Entonces hay experiencia cinematográfica posible, en tanto para el espectador lo que la
cámara ve es lo que él ve. Se trata de una suerte de humanización primaria de la imagen
como proyección del ojo. La identificación secundaria se da no sobre la imagen, sino respecto
a los personajes que constituyen el relato fílmico. Se requiere que el espectador asuma alguno
de los personajes del relato (a alguno de los participantes en el documental) como
representación de sí. El que actúa allá soy yo (lo que recuerda la premisa lacaniana sobre “la
fase del espejo” consistente en la vivencia de la criatura que se ve reflejada en un espejo y
que en la imagen especular experimenta una intuición de unidad propia, una suerte de
anticipación pre-lingüística que consistiría en una percepción singular del tipo “ese que está
allá soy yo” –Lacan, 2008). A diferencia de la condición puramente imaginaria en el registro
lacaniano, lo que Baudry reconoce es una identificación de tipo simbólico: para tener
experiencia fílmica (para conectarse vivamente con la narración fictiva o documental) quién ve
se proyecta imaginariamente en alguno de los personajes que en la diégesis (relato) actúan.
[3] Estética que constituye un desafío paralelo para otras disciplinas artísticas: ¿Cómo pensar
la escritura de quien no escribe para quién lee?… una escritura que se realizaría solo en la
lectura o una música que solo se escucharía al oírse.
[4] Evgen Bavčar, “Celebración de Evgen Bavčar”.
[5] Ludwig Wittgenstein, Tractatus lógico-philosophicus.
[6] Ibid., 5.511 y 6.13. Formula la lógica (y las matemáticas que se derivan de ella) no como
una ciencia informativa (que ofrece un conocimiento del mundo) sino como una ciencia que
permite explicar la estructura básica del lenguaje significativo. La lógica ofrece así una
descripción de las reglas de nuestro pensamiento y nuestro lenguaje; es decir, una suerte de
gramática de la organización significativa del mundo. Por eso la lógica es anterior a la
experiencia de cualquier cosa, anterior a lo que acontece en el mundo. De allí que
Wittgenstein pensara que la lógica no es una doctrina (dado que no contiene afirmaciones
sobre el mundo), sino una actividad de entretejido de elementos y signos en una fina red que
constituye “el gran espejo” ¿De qué? Del mundo. Esto es así porque “La lógica no es una
teoría sino una imagen especular del mundo”.
[7] Philippe Dubois, El acto fotográfico.

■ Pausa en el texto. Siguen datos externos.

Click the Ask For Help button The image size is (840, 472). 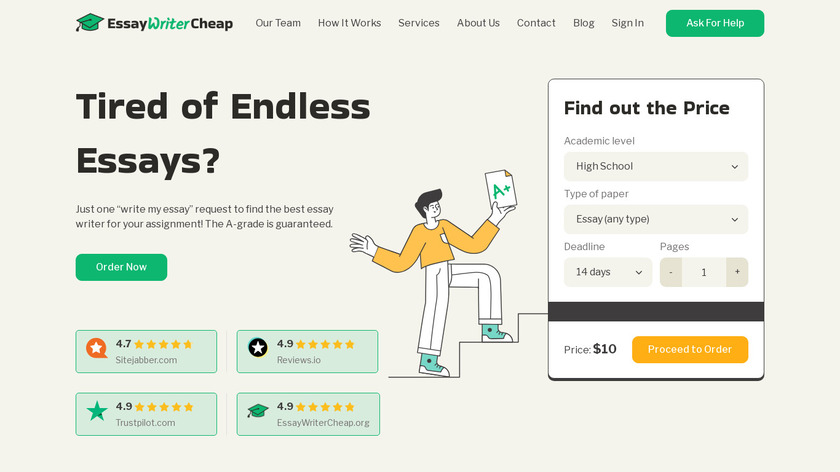click(x=714, y=23)
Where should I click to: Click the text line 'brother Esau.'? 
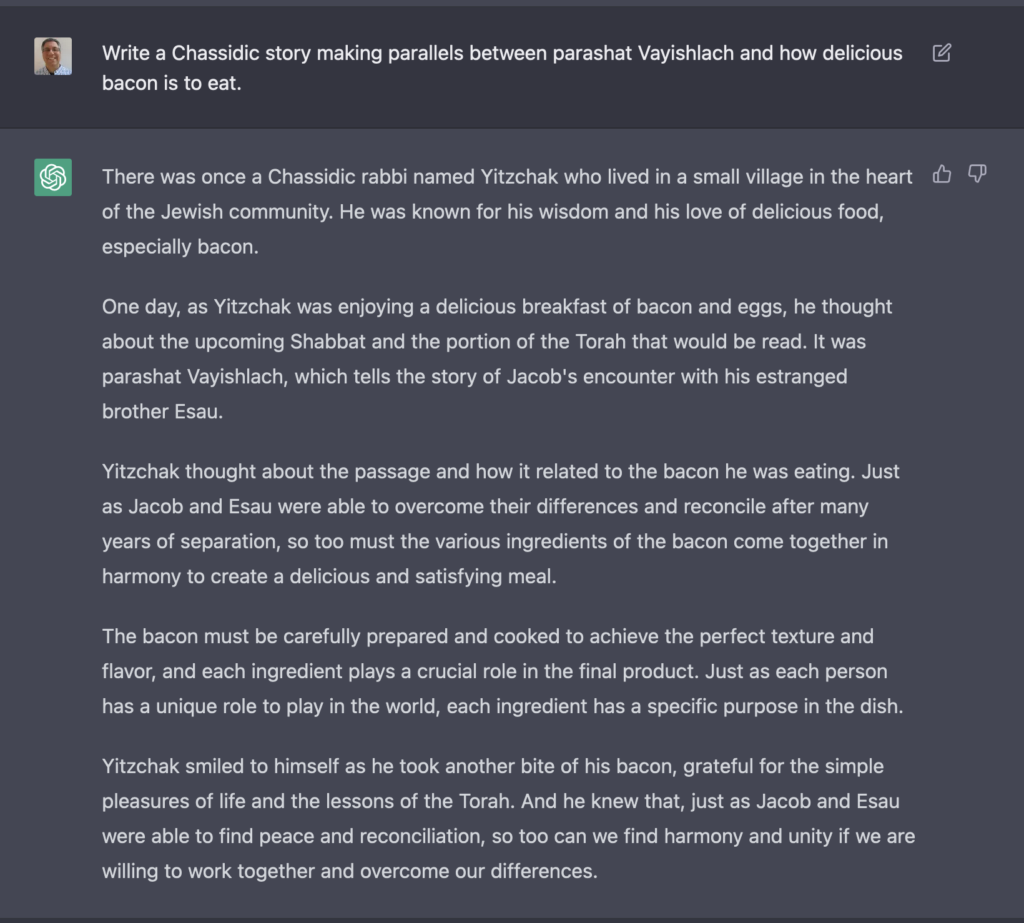162,412
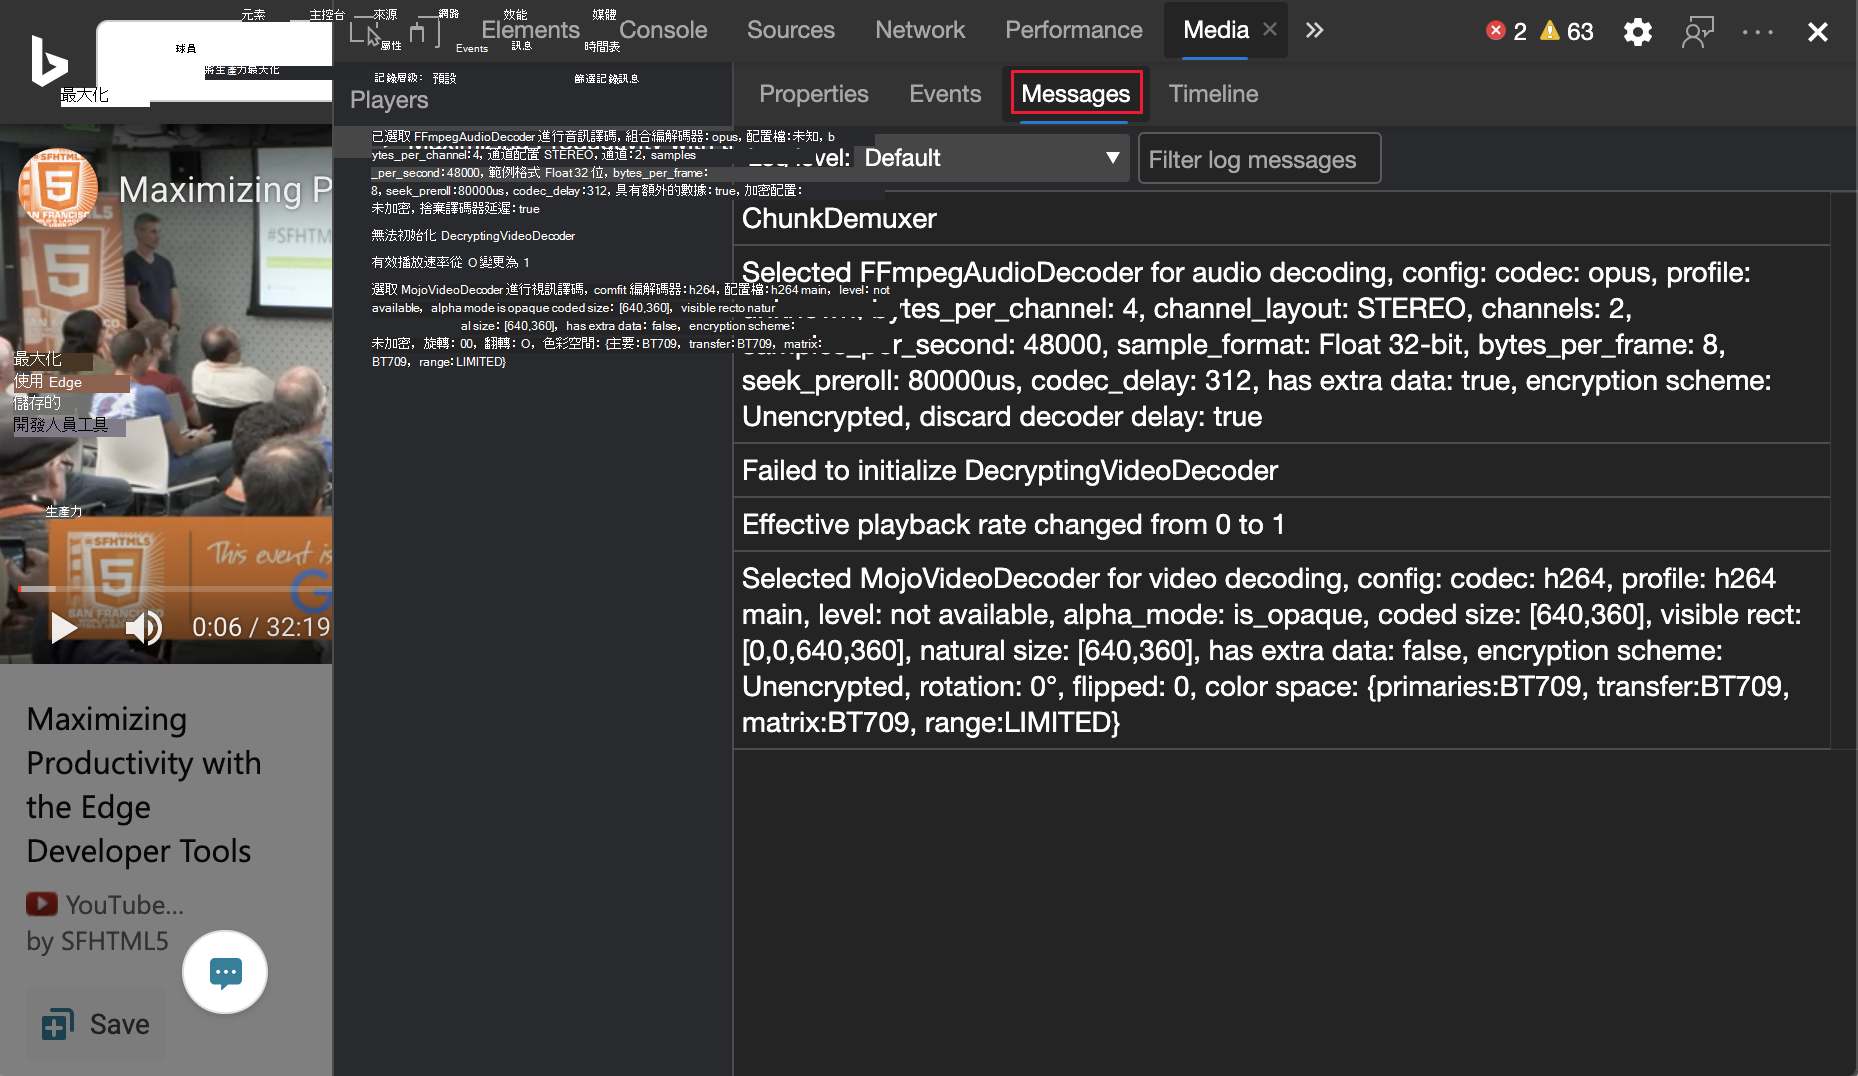Expand more tabs chevron

[x=1314, y=30]
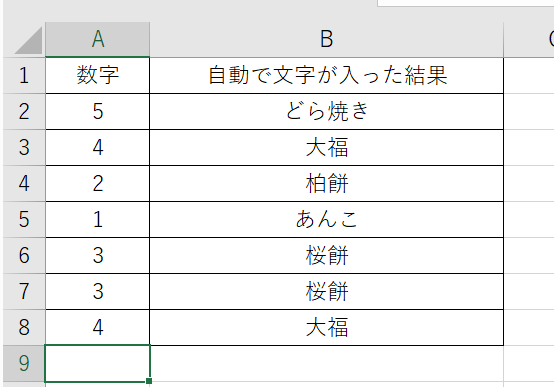This screenshot has width=554, height=387.
Task: Select cell A5 containing 1
Action: pyautogui.click(x=98, y=219)
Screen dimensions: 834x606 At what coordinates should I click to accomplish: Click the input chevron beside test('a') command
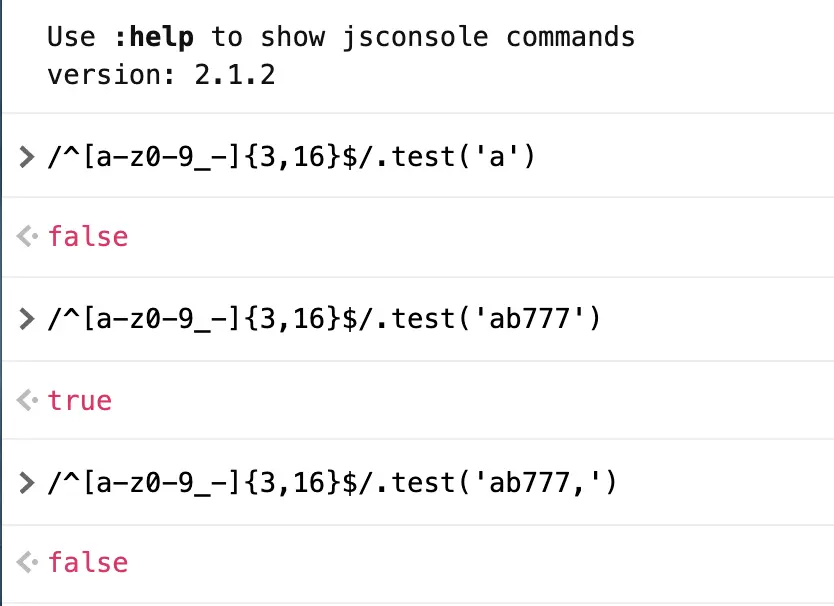click(26, 157)
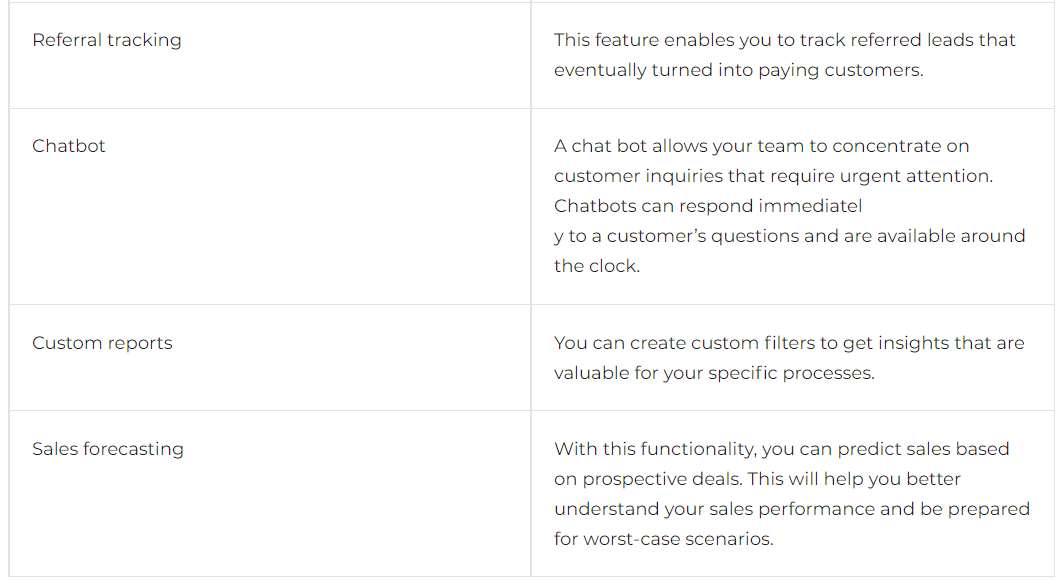This screenshot has height=587, width=1061.
Task: Click the line 'Chatbots can respond immediatel'
Action: pyautogui.click(x=708, y=206)
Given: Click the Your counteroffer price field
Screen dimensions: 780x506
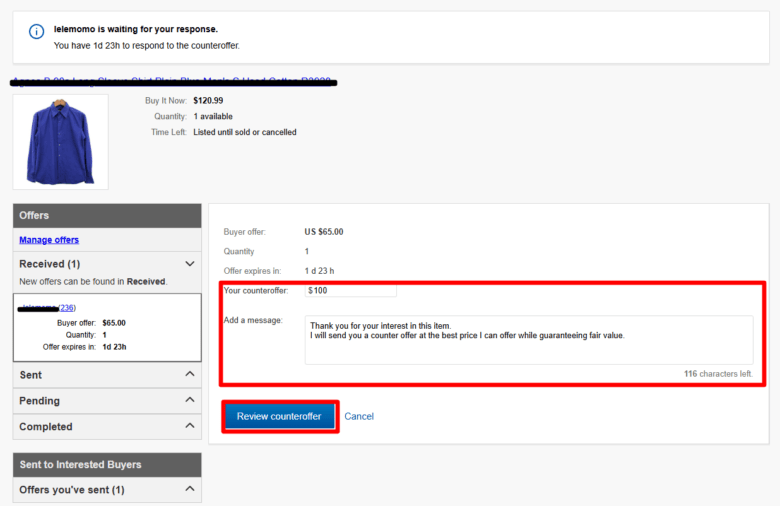Looking at the screenshot, I should pyautogui.click(x=350, y=290).
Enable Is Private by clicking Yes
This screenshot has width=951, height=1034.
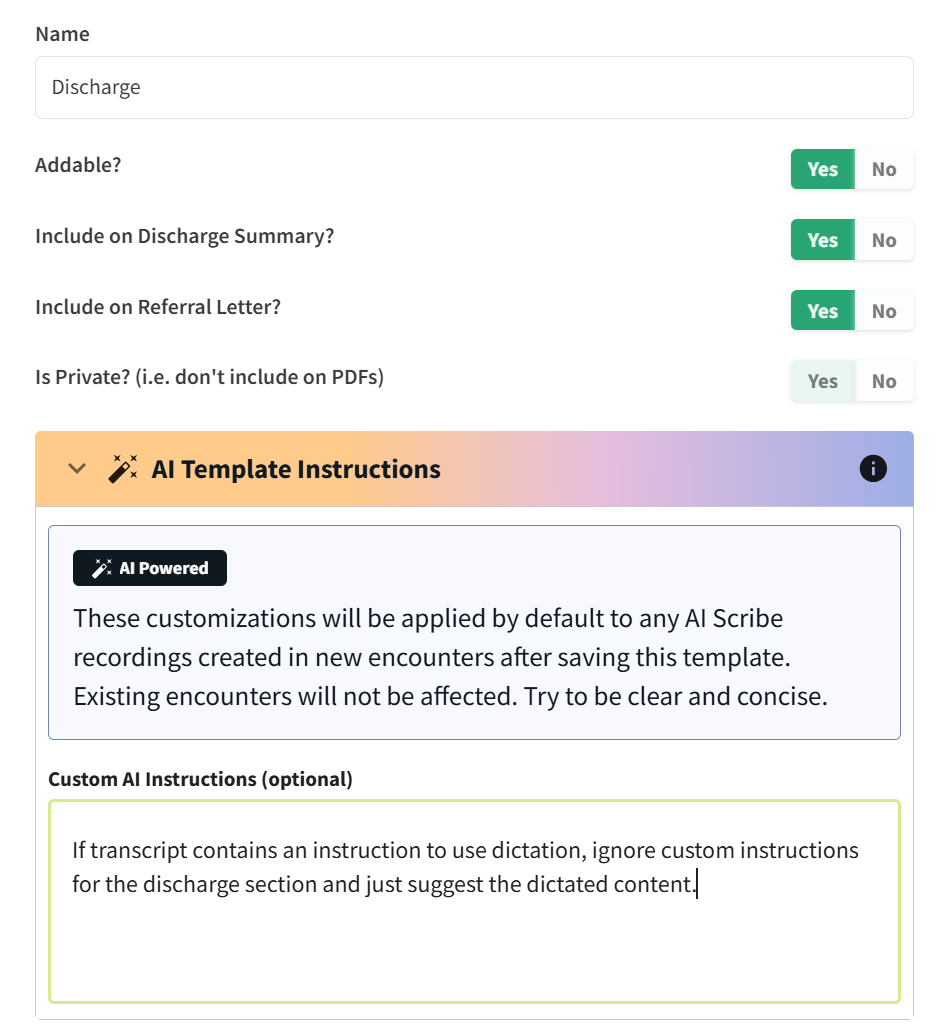[x=822, y=381]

[8] Claude Lévi-Strauss, La vía de las máscaras. Esta “vestidura” configura una forma clave de
diferenciación: las características de las máscaras (sus rasgos y trazos, sus colores y
proporciones), permiten marcar diferencias y estimar cualidades. Los rasgos que
individualizan cada máscara surgen de la profunda necesidad de un linaje por definirse a sí
mismo ante los demás, pero según Lévi-Strauss esos rasgos definitorios no son una conquista
individual, sino una saga clánica o de un linaje, que en ella, marca su diferencia con otros
clanes. De otro lado no podemos olvidar que toda máscara cubre algo y sustituye: oculta un
rostro y lo sustituye por una representación.
[9] Idem.
[10] Roland Barthes, La cámara Lúcida.
[11] René Descartes, Meditaciones metafísicas.
[12] Desde la oniromancia hasta el psicoanálisis, la imagen es pletórica de significaciones y
sentidos. La transformación moderna implicó así un doble cambio ante esta suerte de sentido
icónico de lo onírico: la drástica mutación de la fuente de sus significados (con origen
metafísico en la antigüedad, con origen inconsciente en la modernidad); y la transformación de
los códigos de lectura (aunque en el fondo dos hermenéuticas, pero la primera de orden
restaurativo, y la segunda de orden crítico).